(Stored data)

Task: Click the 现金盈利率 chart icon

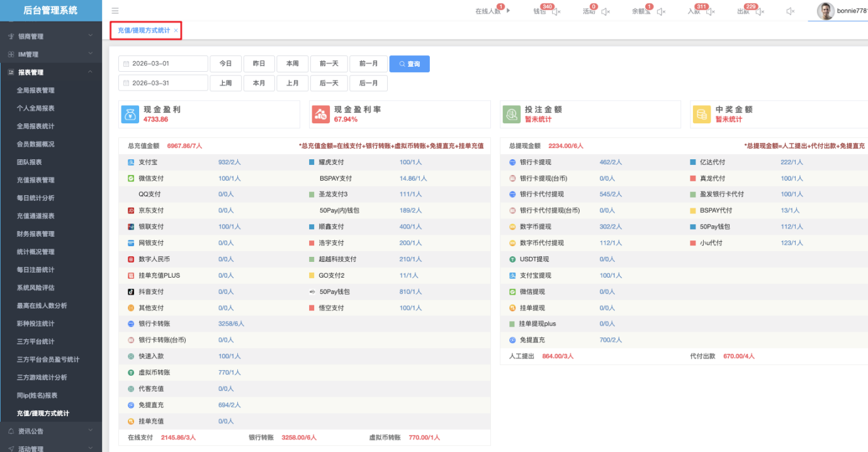Action: click(321, 114)
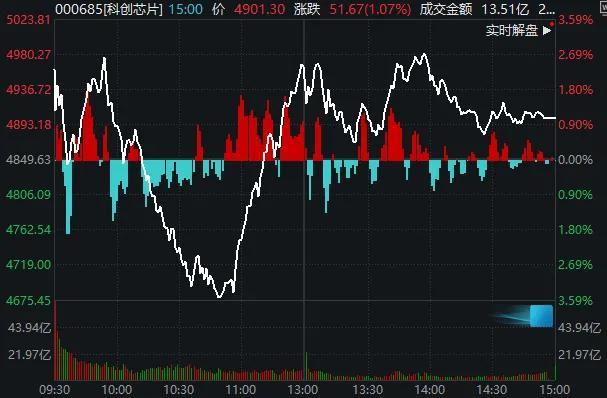Click the 0.00% percentage axis label
The width and height of the screenshot is (607, 398).
pos(575,160)
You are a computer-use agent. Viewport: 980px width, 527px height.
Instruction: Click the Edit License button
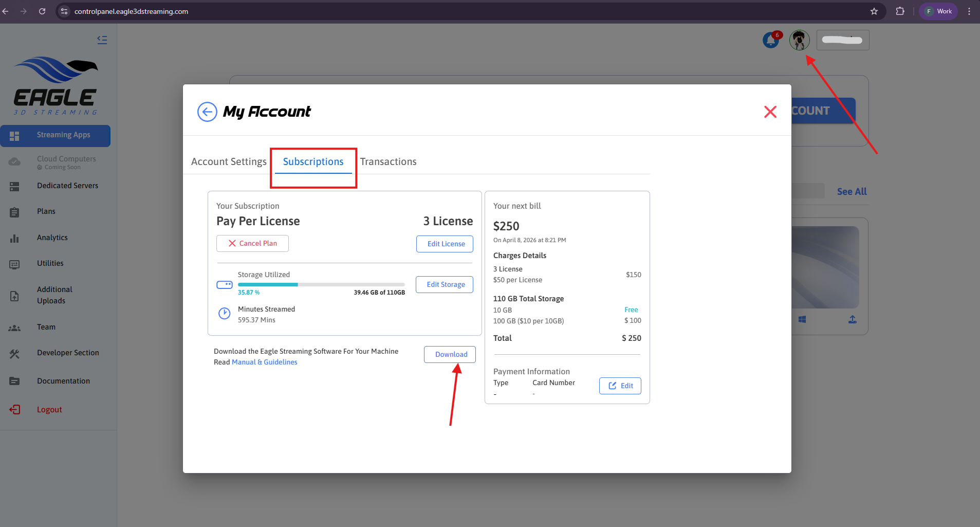coord(445,244)
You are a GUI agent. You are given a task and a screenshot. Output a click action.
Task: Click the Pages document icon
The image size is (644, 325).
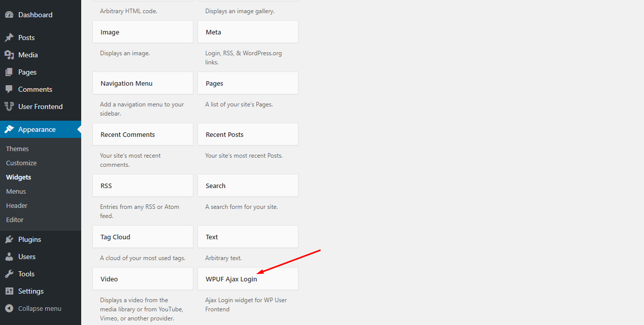pos(10,71)
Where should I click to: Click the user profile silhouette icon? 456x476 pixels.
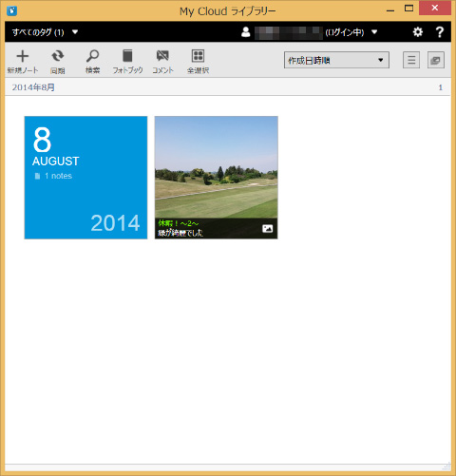(x=246, y=32)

__YOUR GOAL__.
Wherever the word "agent" appears in the entries above, copy that whole line.

__THE COMPLETED TASK__.
You are a computer-use agent. Viewport: 980px width, 527px height.
You are a GUI agent. You are given a task and a screenshot. Output a click action.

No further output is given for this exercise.